We all know that essentially every “man” is a “boy”–and a fuck”boy” at that (usually one who can’t fuck you worth the same weight in pleasure as emotional damage). That’s precisely why it shouldn’t come as any surprise to a woman when she suddenly and very clichely begins to think about changing his name in her contacts to “Fuckboy” (or, if you’re Jhené Aiko, “Fucc Boy”–how you spell it, as usual these days, depends on your personal preference).

But before doing this, one really ought to assess her self-respect. For by the very act of name amendment, she is playing into just what he wants–though he’ll claim to the end of time that he’s not “trying” to do anything. Generally speaking, that’s the problem. In “men’s” lack of trying, they manage to succeed in breaking hearts and remaining shreds of pride. That’s what’s so infuriating–what will incite a girl to want to address him as such in her telephone when she knows damn well he isn’t going to call or text again unless he’s really scraping the bottom of the barrel circa 3 a.m.

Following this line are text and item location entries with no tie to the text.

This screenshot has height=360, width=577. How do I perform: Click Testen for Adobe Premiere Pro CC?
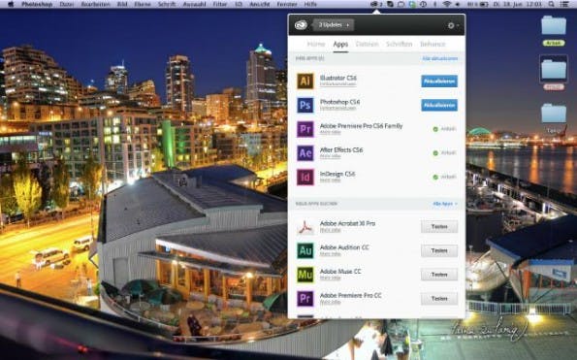pyautogui.click(x=439, y=299)
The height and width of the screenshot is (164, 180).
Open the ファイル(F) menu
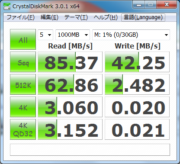coord(20,17)
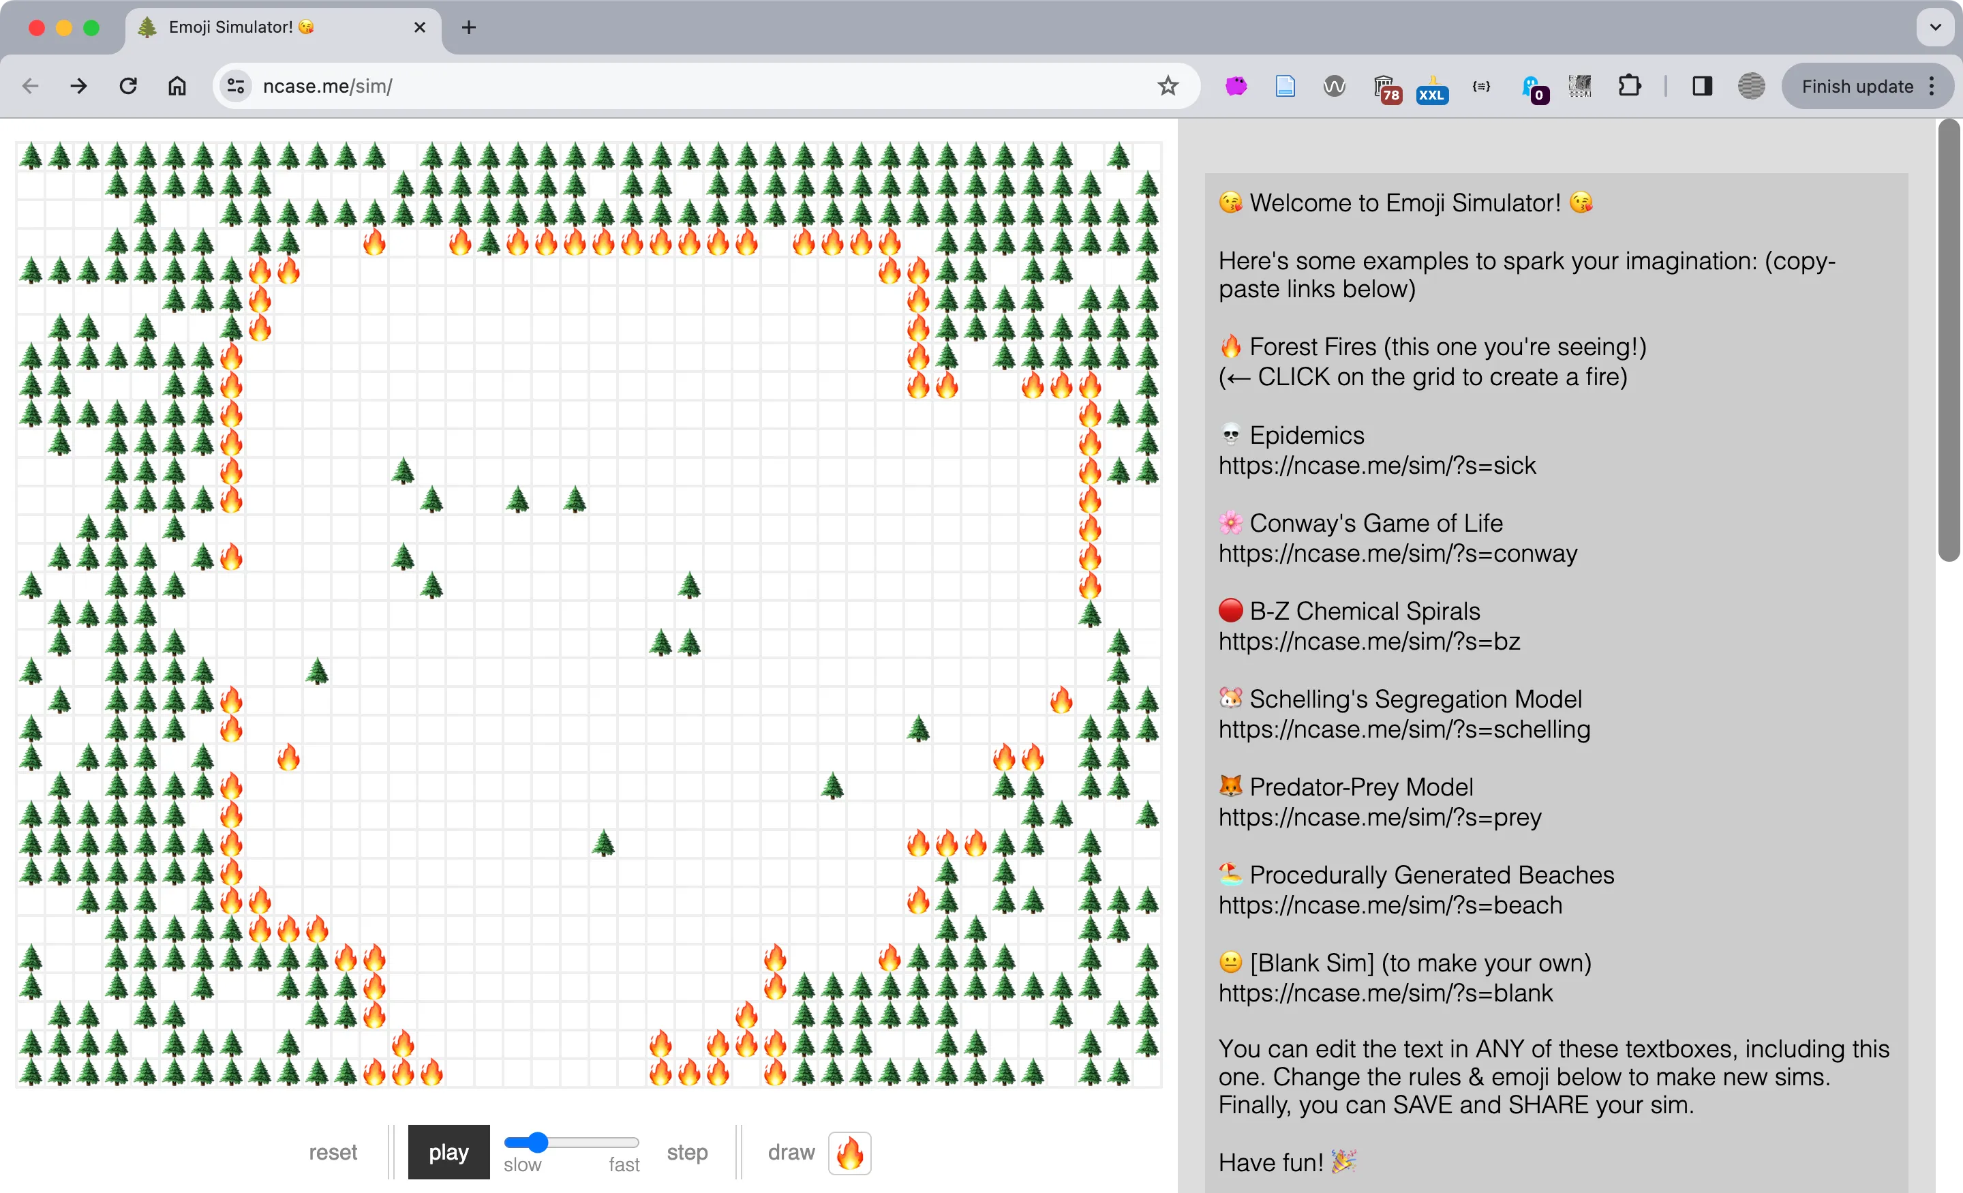Toggle the browser side panel icon

pos(1702,86)
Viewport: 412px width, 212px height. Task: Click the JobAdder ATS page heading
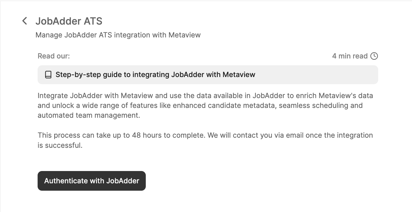click(x=69, y=21)
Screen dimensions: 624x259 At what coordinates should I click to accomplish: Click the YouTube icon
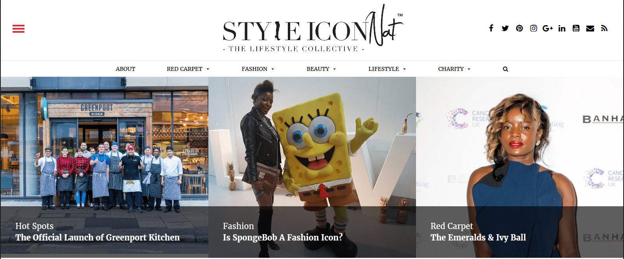[576, 28]
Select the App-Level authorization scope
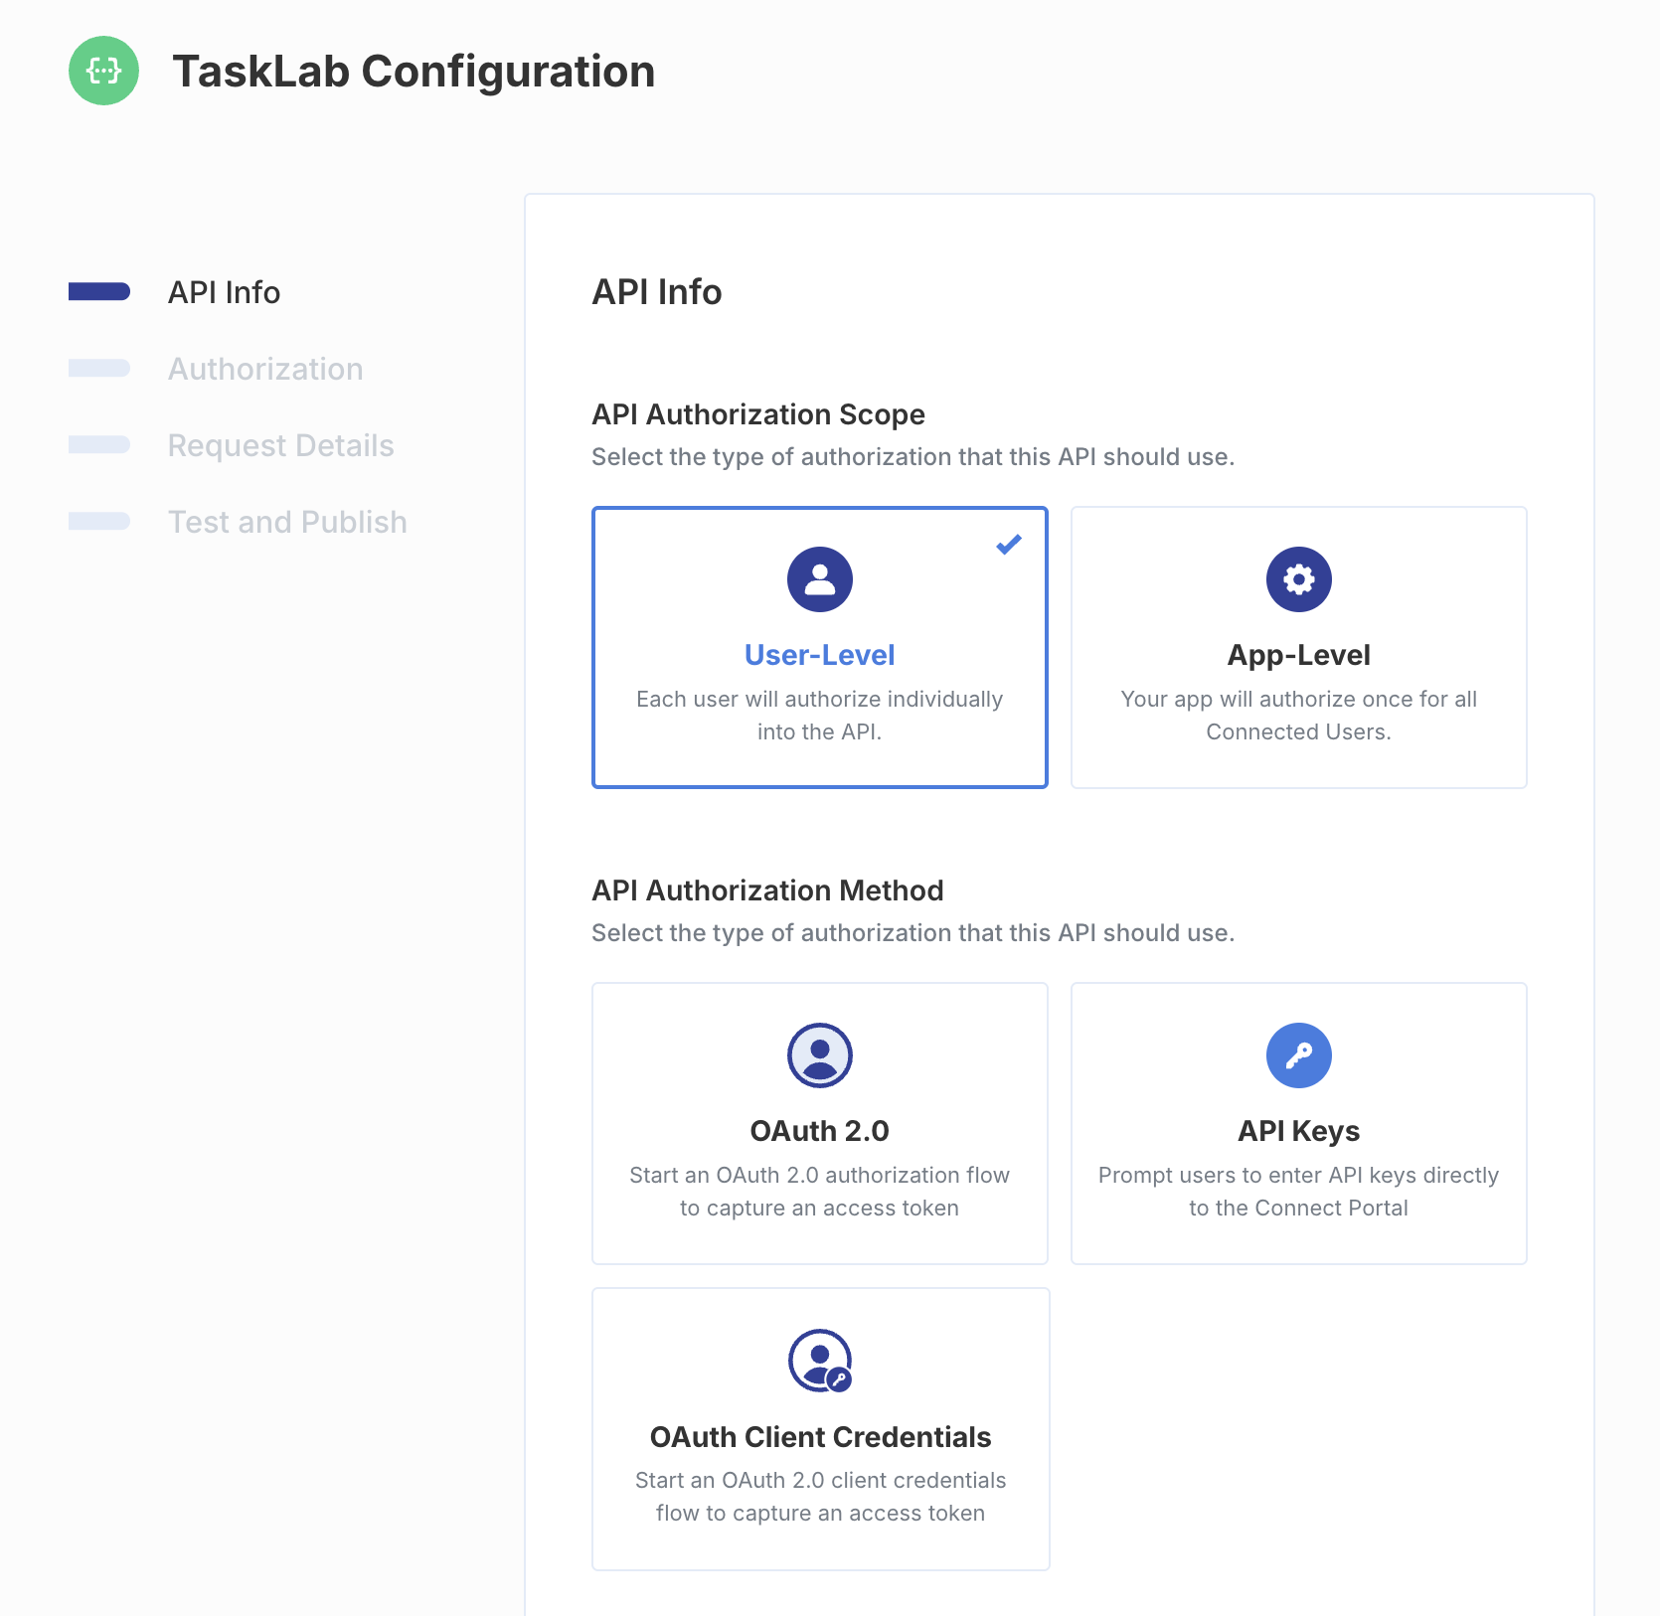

The more empowering thing to do, however, would be to simply delete the motherfucker (’cause you know he probably would fuck his mother if these were different times and a geographical location called Greece). Not give him the satisfaction of putting that much effort into showing to no one but yourself how much you despise him to his very core. And worst of all, that behind that ire, lies something far worse: the secret shame that you actually like this person. Like the weak little non-feminist you are. It’s like Julia Stiles says in her terrible poem in 10 Things I Hate About You, “I hate the way you’re not around/And the fact that you didn’t call/But mostly I hate the way I don’t hate you/Not even close, not even a little bit, not even at all.” Oh girl, who you kiddin’ with that contact name change?